Long‐term survival and virus production in human primary macrophages infected by human immunodeficiency virus

Abstract

The role of macrophages in the pathogenesis and progression of human immunodeficiency virus (HIV)-related infection is substantiated by in vitro and in vivo evidence. The unique ability to survive HIV infection and produce viral particles for long periods is postulated. Detailed studies of this phenomenon are lacking. The dynamics of HIV-1 replication and cumulative virus production was studied in long-term cultures of macrophages in the presence or in the absence of antiviral drugs. Multiply spliced and unspliced HIV-RNA production was assessed by quantitative PCR, and the number of infected cells was monitored by FACS analysis. Cumulative HIV-1 production was determined by a trapezoidal equation, including such parameters as times of collection and experimental values of genomic-RNA and p24 gag antigen. Unspliced and multiply spliced HIV-RNA increased linearly after macrophage infection; reached levels of 1.5 × 10⁸ and 2.8 × 10⁵ copies/10⁵ cells, respectively, at day 10; and then remained stable throughout the course of the experiment.

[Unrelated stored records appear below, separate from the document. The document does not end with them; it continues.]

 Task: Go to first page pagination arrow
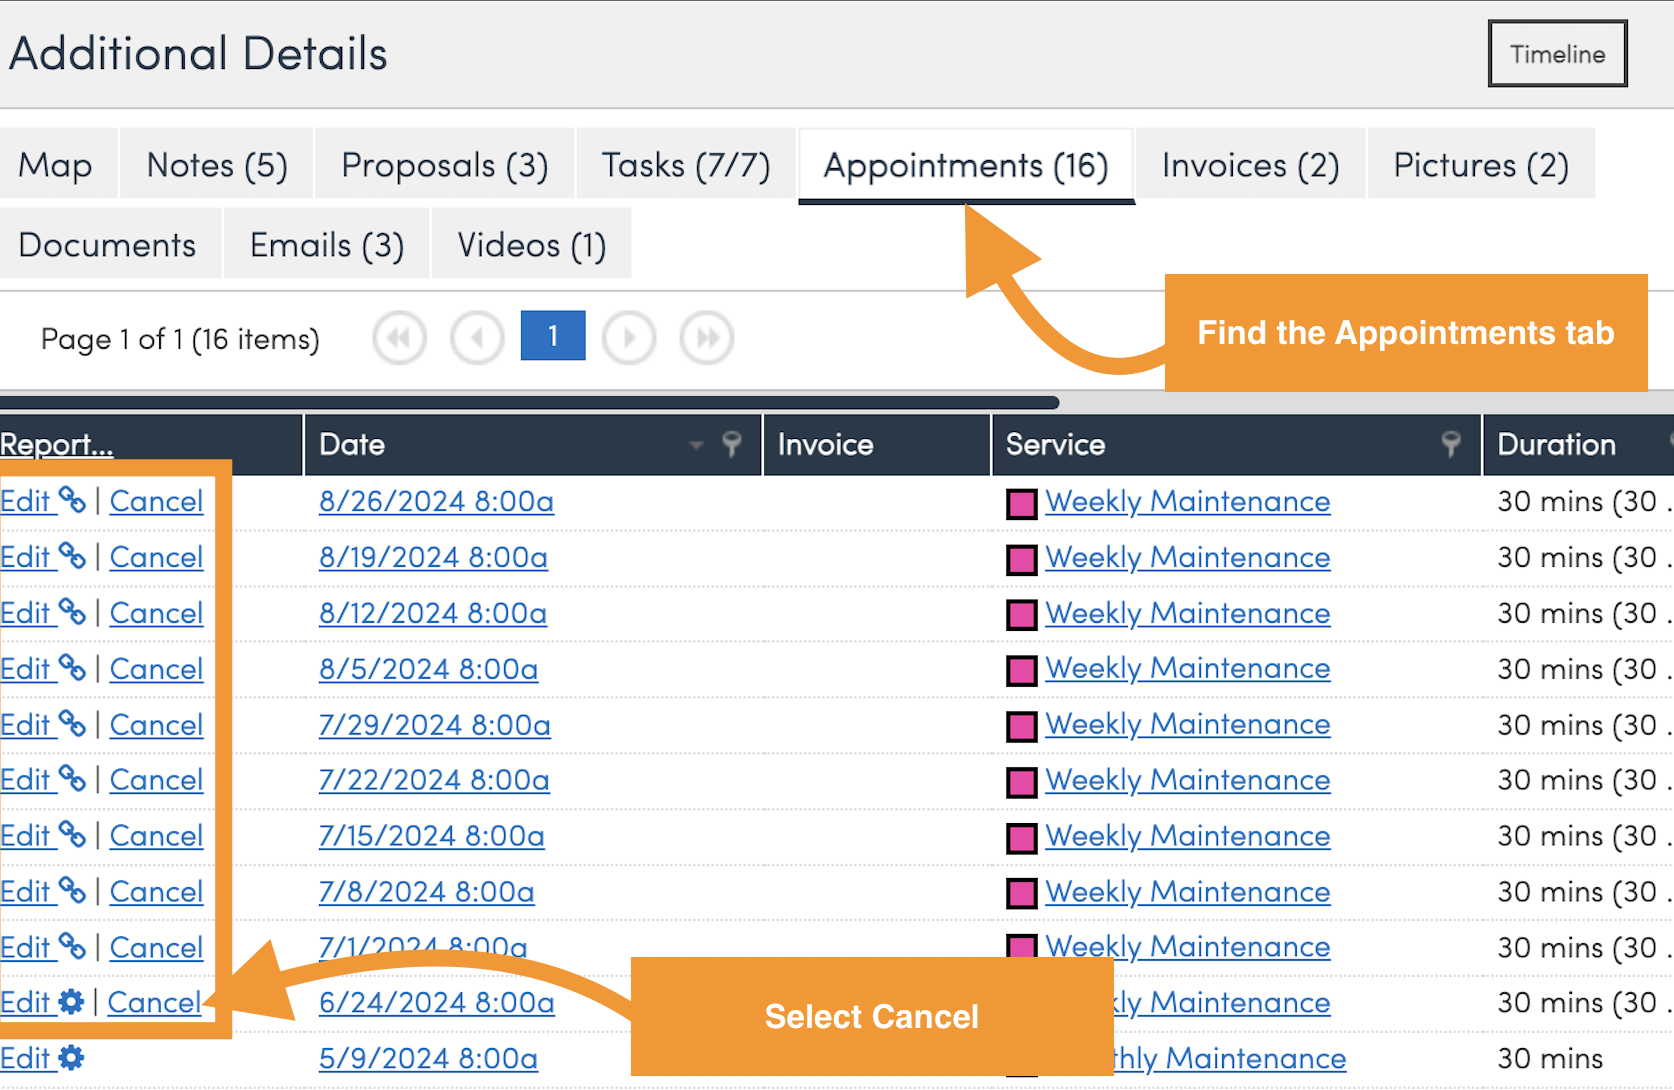[x=399, y=338]
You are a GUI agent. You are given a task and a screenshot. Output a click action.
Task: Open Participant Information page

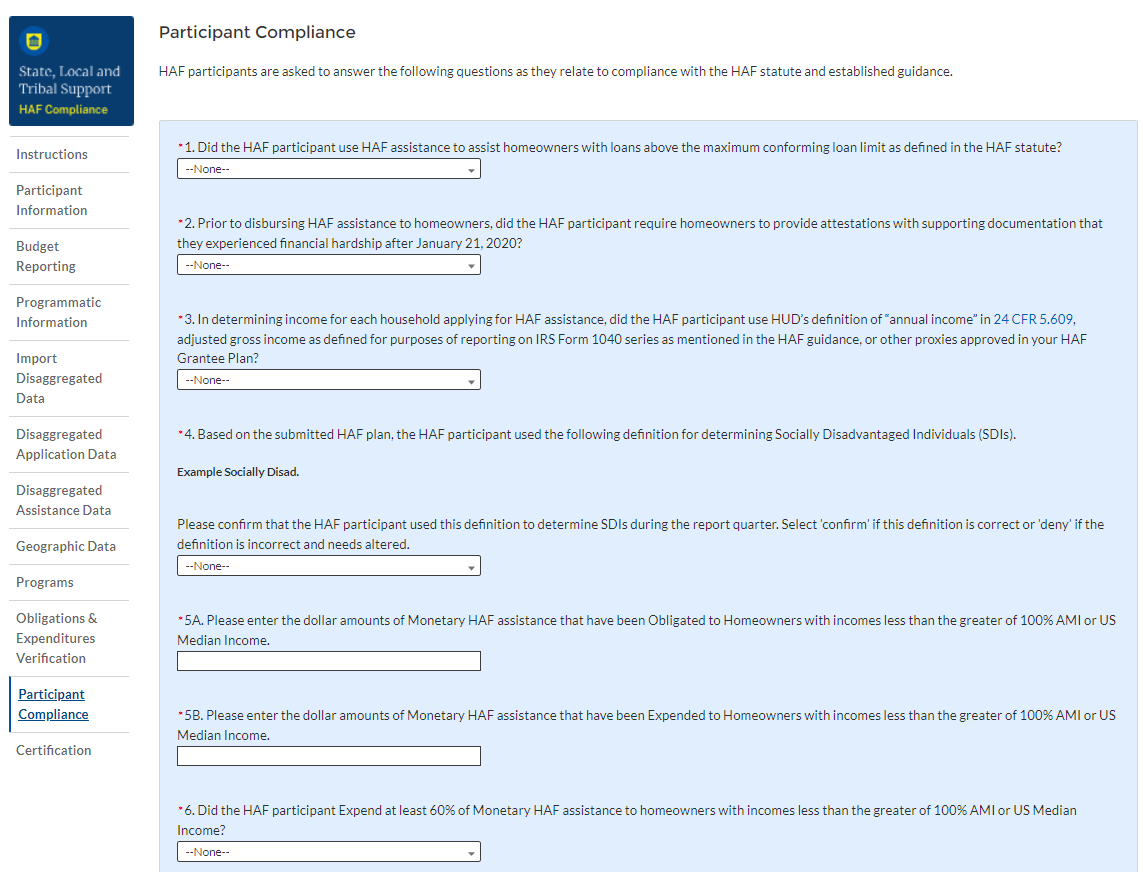(51, 200)
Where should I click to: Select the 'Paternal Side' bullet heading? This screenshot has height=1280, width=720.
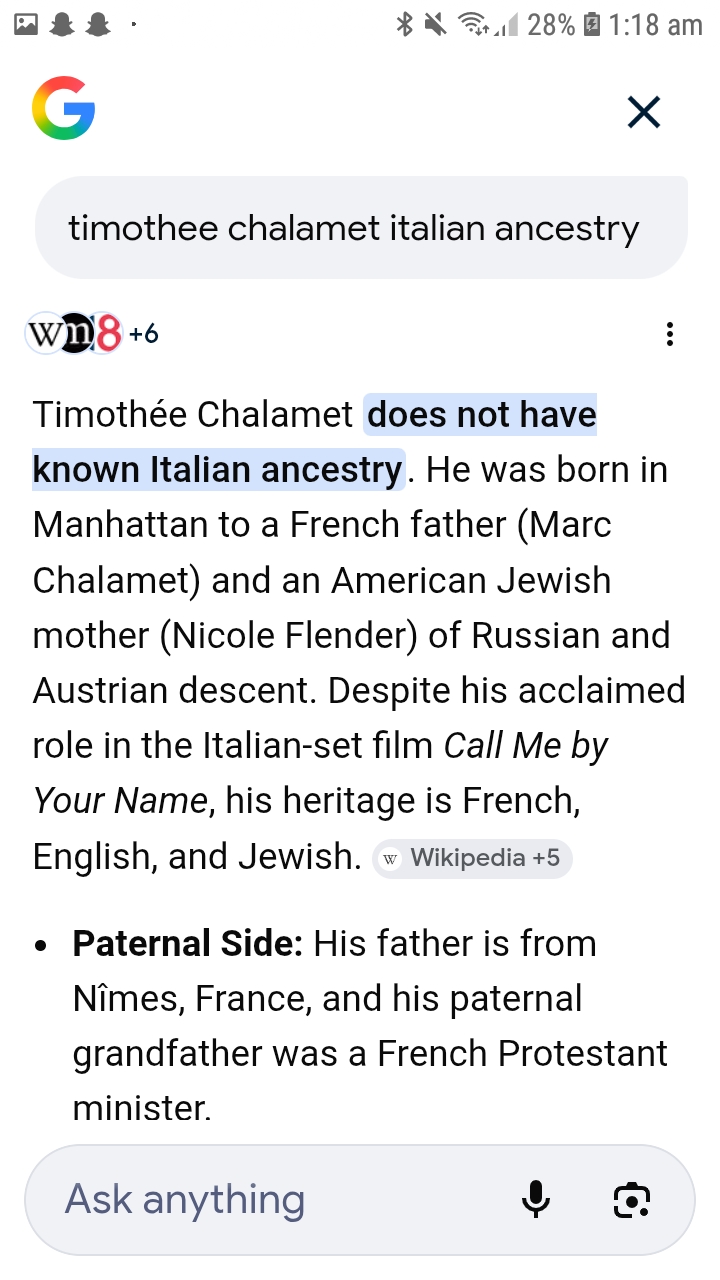(x=187, y=943)
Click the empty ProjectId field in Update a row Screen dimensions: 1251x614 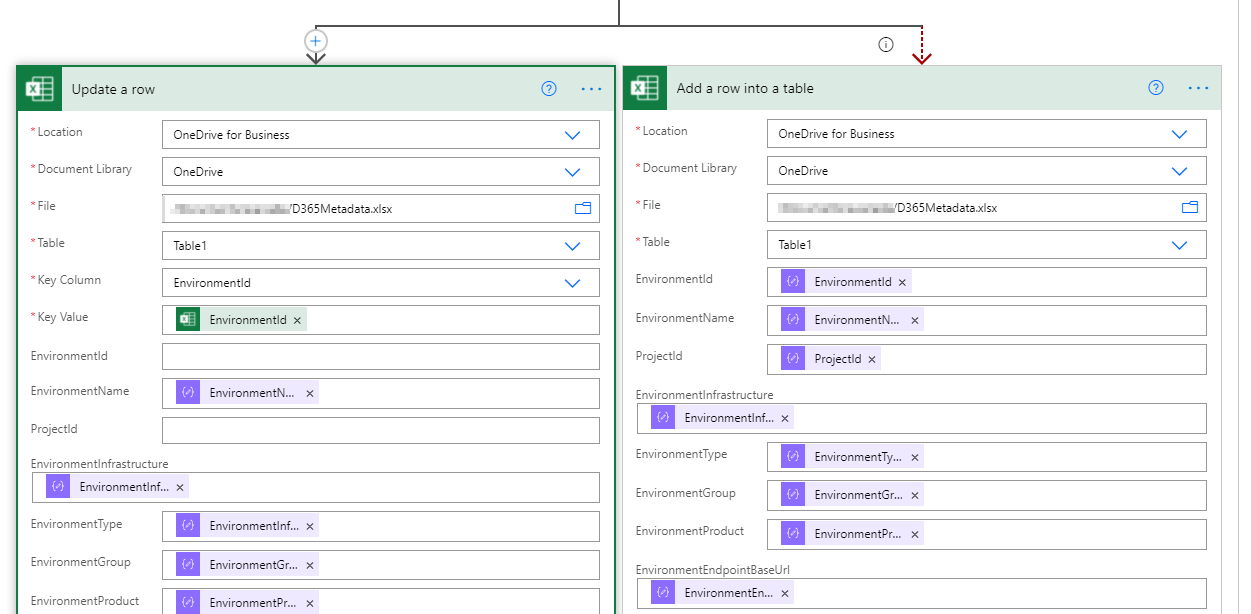pyautogui.click(x=381, y=430)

Cumulative production of genomic-RNA and p24 gag antigen was 10¹⁰ copies/10⁶ cells and 10⁷ pg/10⁶ cells, respectively, with an average of >200 virus particles produced daily by each macrophage. AZT decreased the cumulative production of both genomic-RNA and p24 gag antigen down to 2.5 × 10⁹ copies and 1.1 × 10⁶ pg/10⁶ cells (73.8% and 88.9% inhibition, respectively) up to day 50 without virus breakthrough. Ritonavir had a limited, but consistent, efficacy on the release of mature virus proteins (about 40% inhibition), but not on HIV-RNA production. In conclusion, the long-term dynamics and the high cumulative virus production that characterize HIV-1 infection of macrophages underscore the peculiar role of these cells as a persistently infected reservoir of HIV. J. Med. Virol. 68:479–488, 2002.